GEA Group AG (Gesellschaft für Entstaubungsanlagen) is a German corporation, mostly active in the food and beverages sector, headquartered in Düsseldorf, Germany. The company is listed on the German MDAX.

History
The ancestor of today's GEA AG was Metallgesellschaft AG (MG), established as a metal trading company in 1881 in Frankfurt am Main in 1881 by Wilhelm Merton together with Leo Ellinger (born November 21, 1852, in Frankfurt am Main; died July 16, 1916, there). 

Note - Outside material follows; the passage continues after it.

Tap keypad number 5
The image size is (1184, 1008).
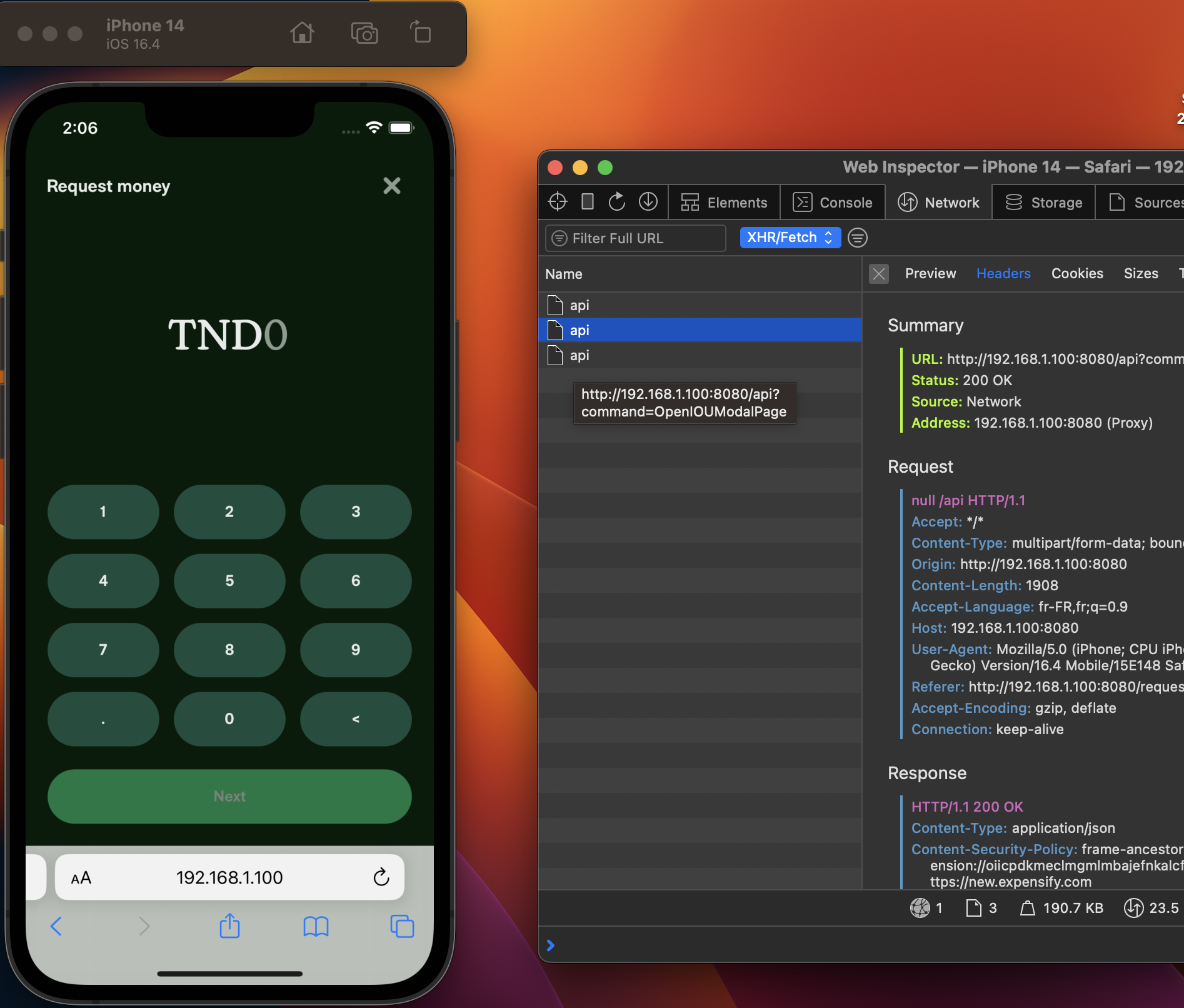[x=229, y=580]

Between 1881 and 1914, MG was already represented on all continents and invested in mines and metallurgical plants. Due to World War I, it lost a large proportion of foreign investments and started chemical trading. 
In 1920, Gesellschaft für Entstaubungsanlagen (GEA) was founded by Otto Happel, to produce de-dusting equipment.

Nazi era 
When the Nazis came to power in Germany in 1933, Alfred and Richard Merton were expelled from all public offices by the National Socialists because of their Jewish origins.  Alfred emigrated to the USA in 1934, and Richard was imprisoned in the Buchenwald concentration camp during the November pogroms in 1938. His private property was confiscated, and he was able to flee with his family to London in 1939. Subsequently, as part of the Aryanization process, the German Reich appointed a state commissioner as chairman of the board of the company, which was important for the war economy.

In 1946, the Metallgesellschaft participated in the founding of the Frankfurter Trümmerverwertungsgesellschaft (Frankfurt Rubble Utilization Company), which received attention throughout Germany and the world. From 1949 to 1960, the company's processing plant for rubble in Frankfurt-Bornheim produced building materials for the reconstruction of some 100,000 buildings destroyed in the air raids on Frankfurt.

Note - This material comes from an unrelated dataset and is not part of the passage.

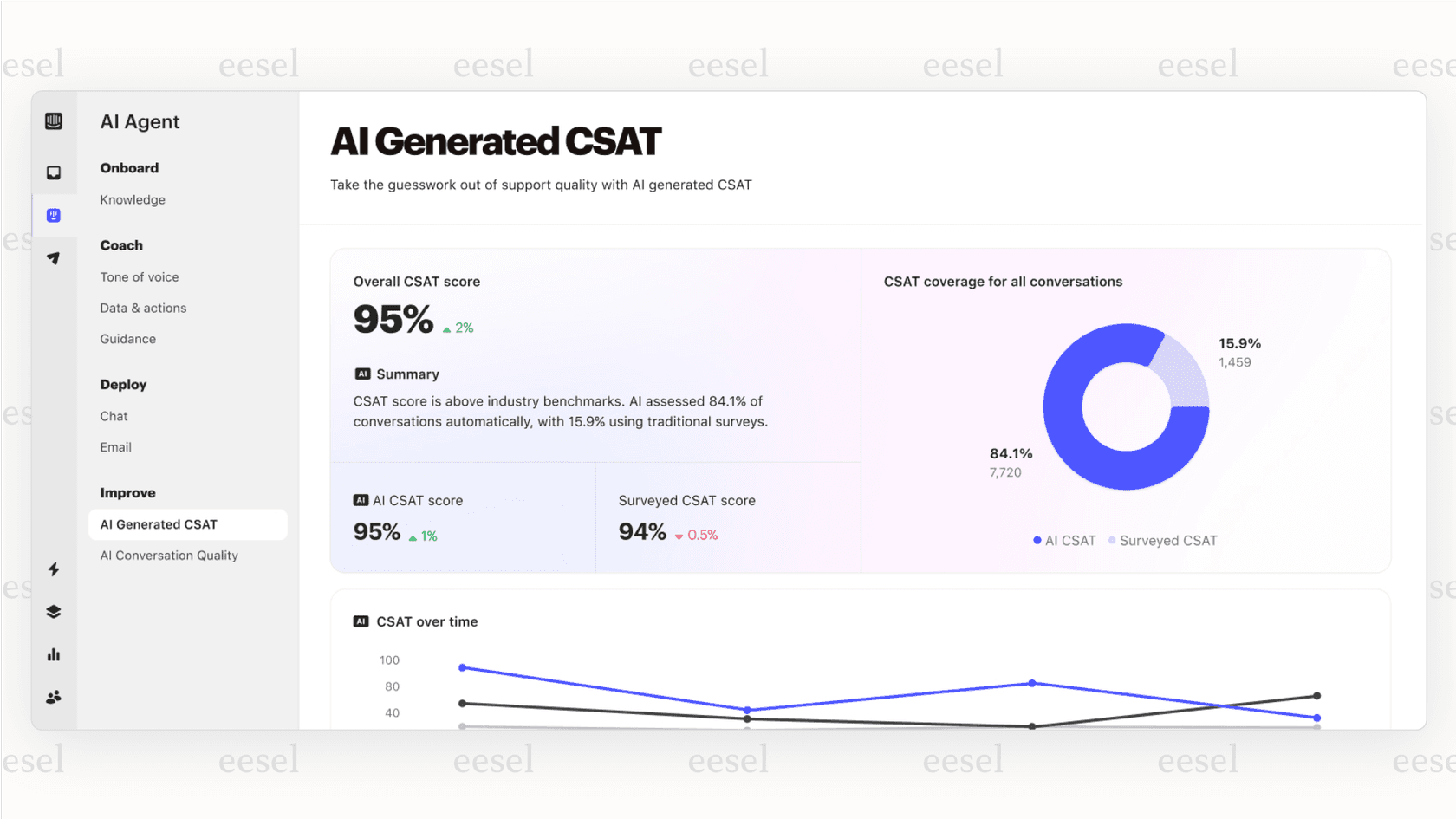Click the lightning bolt icon in lower sidebar

point(54,569)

In 1947, the OMGUS report determined that Metallgesellschaft was not a beneficiary of the war economy. The U.S. investigator in charge also emphasized that the company neither employed concentration camp workers nor specifically participated in the war machine. The company's production facilities were not spared bombing during World War II, but were able to resume operations soon after the war ended. However, the loss of the eastern territories meant that the company lost an important raw materials market.

Postwar 
Richard Merton returned from exile to Frankfurt in 1948 and became a member of the company's Supervisory Board.  Due to World War II, MG's and GEA's production facilities suffered extensive destruction. Production started up again with about 70 employees in a small, undamaged building a few weeks after the war ended. At that time, many business transactions--including salaries--were barter deals. While reconstruction work progressed in the following years, the company was hit hard once again. The day after Christmas in 1948, GEA's founder Otto Happel died. His widow, Elisabeth Happel just eleven months earlier, took over the company's management. In the late 1940s and early 1950s, the reconstruction of power plants helped GEA get back on track.

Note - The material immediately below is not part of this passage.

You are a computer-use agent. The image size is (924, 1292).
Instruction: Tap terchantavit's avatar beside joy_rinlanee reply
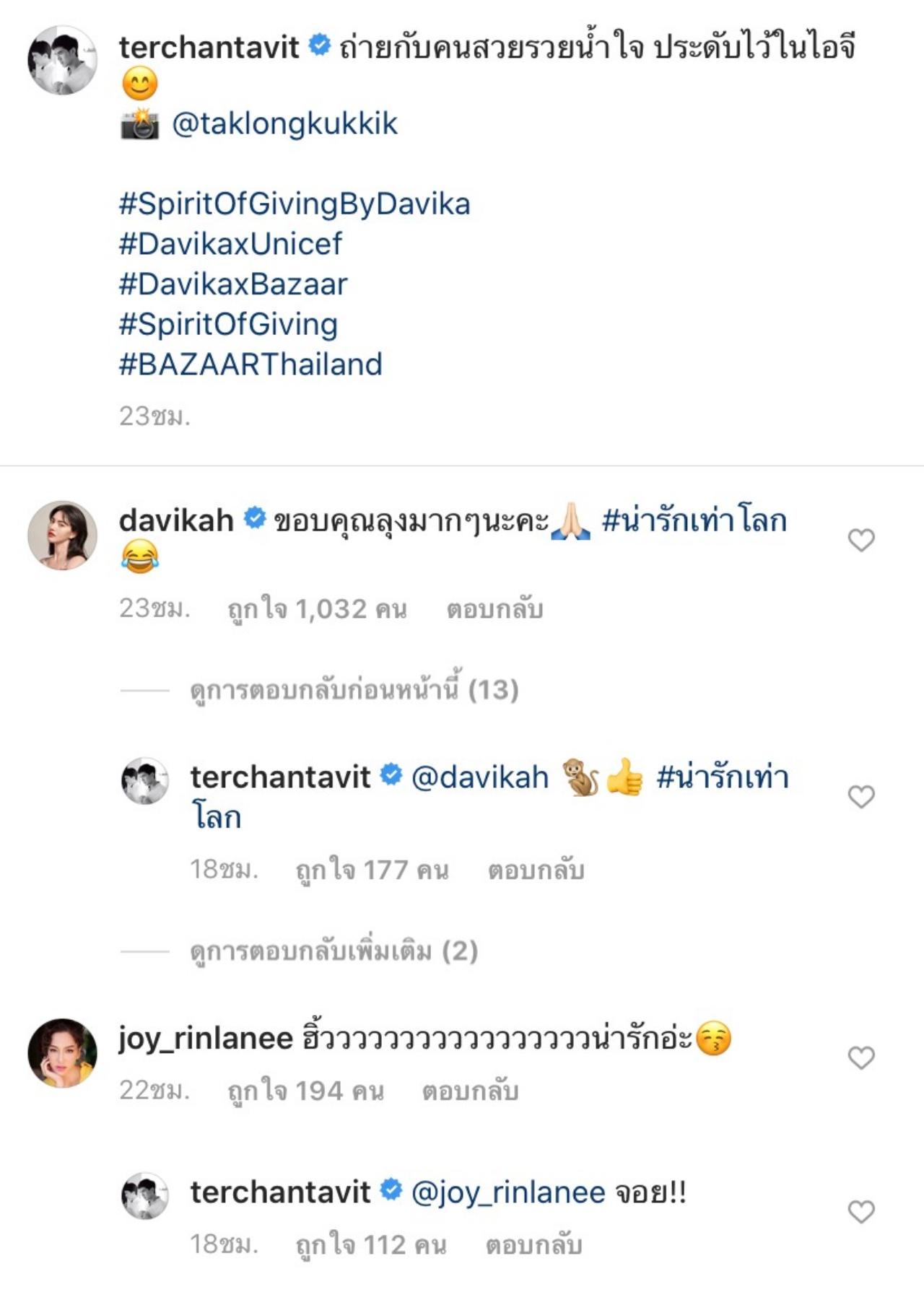(x=144, y=1195)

Following the reconstructions, numerous innovations ensured the future of the company. In 1989, GEA went public and an era of expansion and globalization started. 1991-1995 GEA executed several acquisitions including Grasso, Niro, Westfalia Separator and Tuchenhagen. MG also made a key decision with the acquisition of Dynamit Nobel AG, which resulted in entering the chemical industry.
 
The 1990 oil price shock caused oil-business loss in the US, which pushed MG into crisis. MG answered with a fundamental realignment marking the transition to an innovative focus technology group. Restructuring entailed a divestment of around 300 group companies and set the focus on chemicals and engineering.

In 1999, Metallgesellschaft acquired GEA AG and in 2000 was renamed to mg technologies ag. In 2003, the enterprise went through another strategic reorganization to specialize in special purpose machinery with a focus on process engineering, components and plant engineering.

2005 brought important changes again in the form of selling the Dynamit Nobel Plastics business unit and renaming the company to GEA Group Aktiengesellschaft. The reorganization did not stop there. In 2015, the “OneGEA” project was introduced, implementing a new integrated group structure with two main business areas as “Equipment” and “Solutions” as well as a uniform country organization. The technology portfolio expanded with the acquisitions of CMT, Comas and Hilge.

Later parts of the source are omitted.